Pasqua amara per il cavallino che rimedia una brutta sconfitta sul campo del Modena. E pensare che le cose si erano messe bene per gli amaranto andati in vantaggio con la rete di Perez. Una goccia sull’oceano perchè la rete della punta amaranto, un regalo concesso dagli avversari che gli amaranto non sono stati capaci a sfruttare.

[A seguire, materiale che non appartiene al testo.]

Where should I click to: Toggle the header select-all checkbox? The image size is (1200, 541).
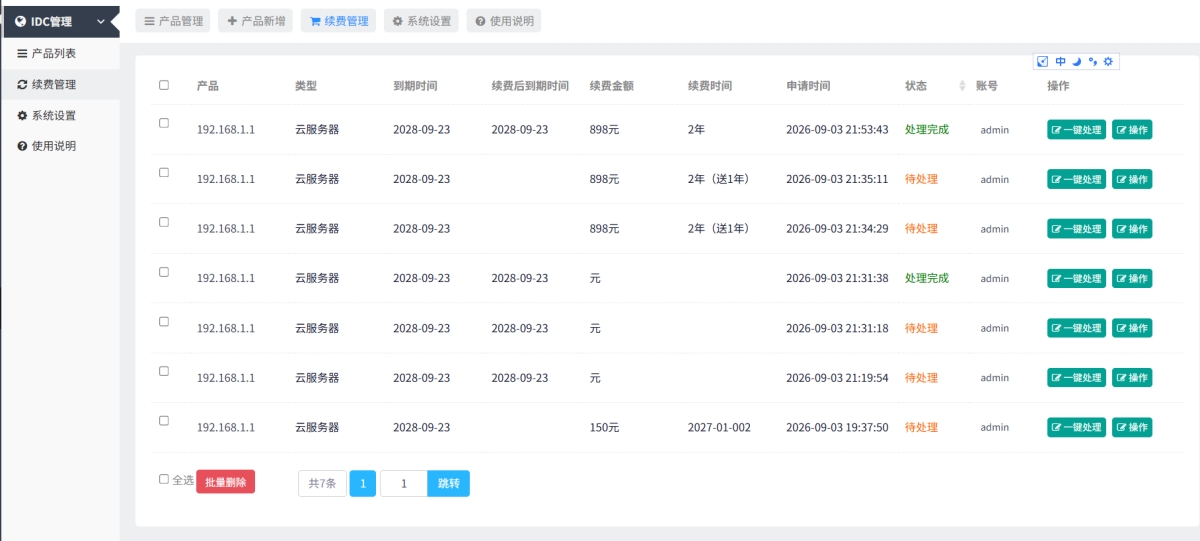[x=164, y=85]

Il vantaggio dura poco e il Modena rifila tre sberle pesantissime all’Arezzo troppo molle e rinunciatario che si spegne velocemente lasciando la partita totalmente in mano ai gialloblu. Un grande passo indietro che accende tutte le spie possibili e campanelli di allarme rosso. Sono rimaste quattro finali per evitare l’ultimo posto in classifica che assegna la retrocessione diretta. L’Arezzo non può e non deve essere quello di oggi altrimenti l’obbiettivo salvezza è praticamente impossibile da centrare.

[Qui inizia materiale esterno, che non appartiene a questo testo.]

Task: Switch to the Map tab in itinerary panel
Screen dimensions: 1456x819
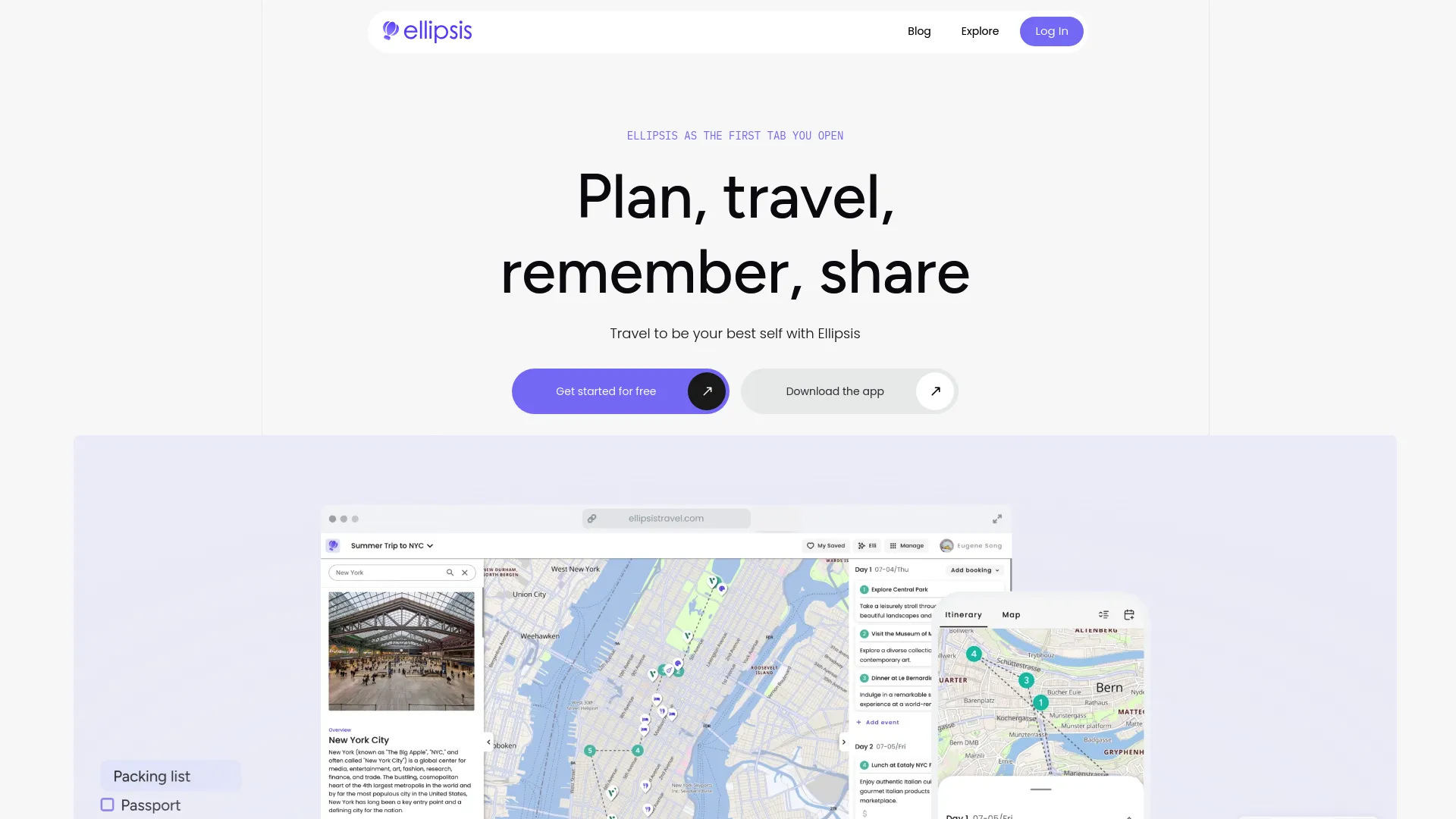Action: 1011,614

Non è pensabile vedere una squadra chiusa e rinunciataria quando il suo unico obbiettivo è quello di fare punti, e di punti a disposizione ne sono rimasti davvero pochi. Allo scontro diretto per la “vita” contro il Ravenna del prossimo 25 aprile la squadra ha l’obbligo di arrivarci davanti in classifica alla diretta concorrente per la salvezza. Ravenna che oggi recupera un punto in classifica e mercoledì prossimo contro il Cesena ha la possibilità di scavalcare la squadra di Stellone rifilandoci di nuovo all’ultimo posto.

Orgoglio amaranto, coraggio, servono solo queste doti per cercare di evitare la retrocessione diretta e basta parlare di assenze e squalifiche. Non ci possono essere alibi per nessuno. Il Ravenna prima di arrivare al Città di Arezzo affronterà in casa il Cesena (recupero) e il Perugia mentre in trasferta avrà il derby contro l’Imolese. L’Arezzo affronta Vis Pesaro in casa e Legnago in trasferta, due partite da vincere. 

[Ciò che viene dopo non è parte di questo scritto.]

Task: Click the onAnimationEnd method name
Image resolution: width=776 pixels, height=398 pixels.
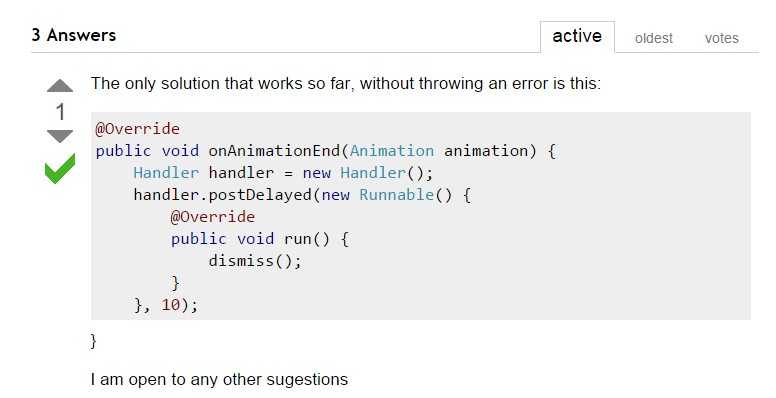Action: point(274,150)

Per vincere le partite, lo abbiamo scritto troppo spesso, occorre segnare ma per farlo la squadra deve creare occasioni e arrivare al tiro cosa che invece non avviene e oggi si è visto bene. Altro pericolo evidenziato dall’incontro odierno sono le disattenzioni. Se prima della trasferta di Bolzano la difesa amaranto era cresciuta, nelle ultime due gare ha mostrato dei cedimenti. Se hai dei limiti in attacco non puoi permetterti errori in nessuna zona del campo soprattutto nella tua metà campo. 

Arezzo restano 360 minuti più recupero che non ammettono repliche.